Short task A
Rewrite part of the listing as a JSON array of strings with one string per line, omitting blank lines. Start at the line in the listing that contains "The width and" and end after the line that contains "Image resolution: width=420".
Short task B
Continue the LocalAI 3.9.0 release notes from where they stop.
>> Start Selected passage
Xmas-release 🎅 LocalAI 3.9.0! 🚀

LocalAI 3.9.0 is focused on stability, resource efficiency, and smarter agent workflows. We've addressed critical issues with model loading, improved system resource management, and introduced a new Agent Jobs panel for scheduling and managing background agentic tasks. Whether you're running models locally or orchestrating complex agent workflows, this release makes it faster, more reliable, and easier to manage.

📌 TL;DR

Feature	Summary
Agent Jobs Panel	Schedule and run background tasks with cron or via API — perfect for automated workflows.
Smart Memory Reclaimer	Automatically frees up GPU/VRAM by evicting least recently used models when memory is low.
LRU Model Eviction	Models are automatically unloaded from memory based on usage patterns to prevent crashes.
MLX & CUDA 13 Support	New model backends and enhanced GPU compatibility for modern hardware.
>> End Selected passage
>> Start Listing
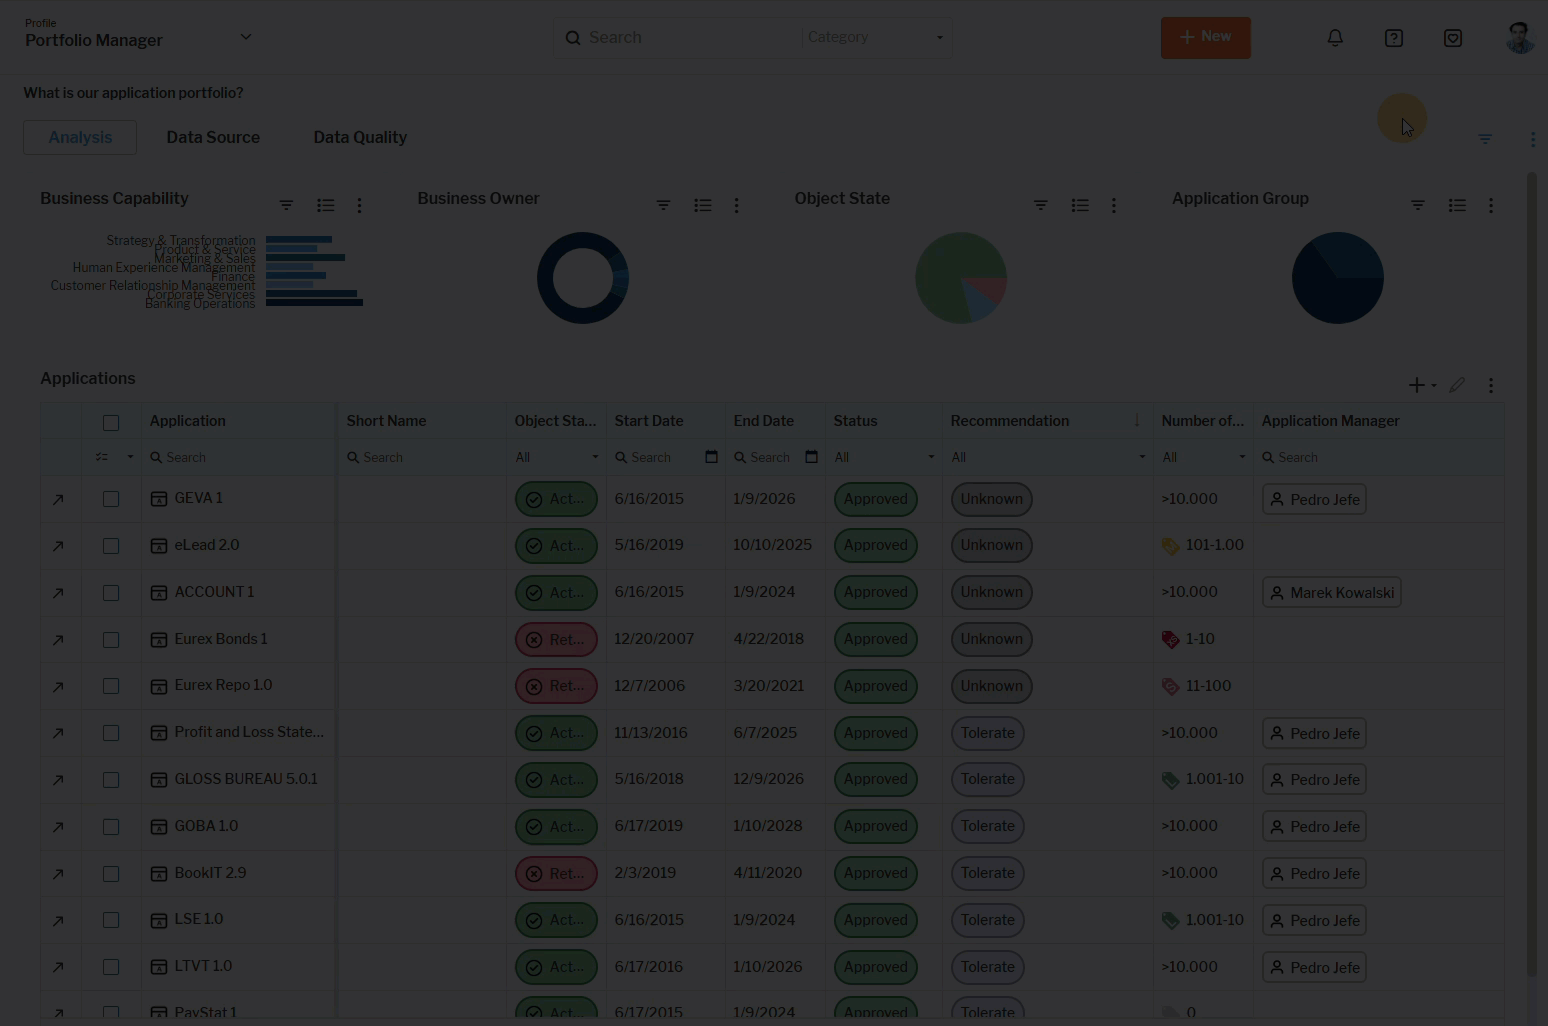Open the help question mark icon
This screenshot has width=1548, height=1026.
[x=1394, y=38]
>> End Listing
>> Start Listing
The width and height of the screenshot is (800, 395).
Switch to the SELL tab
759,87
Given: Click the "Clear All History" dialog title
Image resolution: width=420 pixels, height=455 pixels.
>> End Listing
Output A
[
  "The width and height of the screenshot is (800, 395).",
  "Switch to the SELL tab",
  "759,87",
  "Given: Click the \"Clear All History\" dialog title",
  "Image resolution: width=420 pixels, height=455 pixels."
]

Output B
UI Polish & Fixes	Cleaned-up navigation, fixed layout overflow, and various improvements.
Vibevoice	Added support for the vibevoice backend!

🚀 New Features

🤖 Agent Jobs Panel: Schedule & Automate Tasks

LocalAI 3.9.0 introduces a new Agent Jobs panel in the web UI and API, allowing you to create, run, and schedule agentic tasks in the background that can be started programmatically via API or from the Web interface.

Run agent prompts on a schedule using cron syntax, or via API.
Agents are defined via the model settings, supporting MCP.
Trigger jobs via API for integration into CI/CD or external tools.
Optionally send results to a webhook for post-processing.
Templates and prompts can be dynamically populated with variables.

✅ Use cases: Daily reports, CI integration, automated data processing, scheduled model evaluations.

Screenshot 2025-12-24 at 15-26-32 LocalAI - Agent Jobs

🧠 Smart Memory Reclaimer: Auto-Optimize GPU Resources

We’ve introduced a new Memory Reclaimer that monitors system memory usage and automatically frees up GPU/VRAM when needed.

Screenshot 2025-12-24 at 15-25-30 LocalAI API - 8b3e0eb (8b3e0ebf8aab4071ef7721121f04081c32a5c9da)

Tracks memory consumption across all backends.
When usage exceeds a configured threshold, it evicts the least recently used (LRU) models.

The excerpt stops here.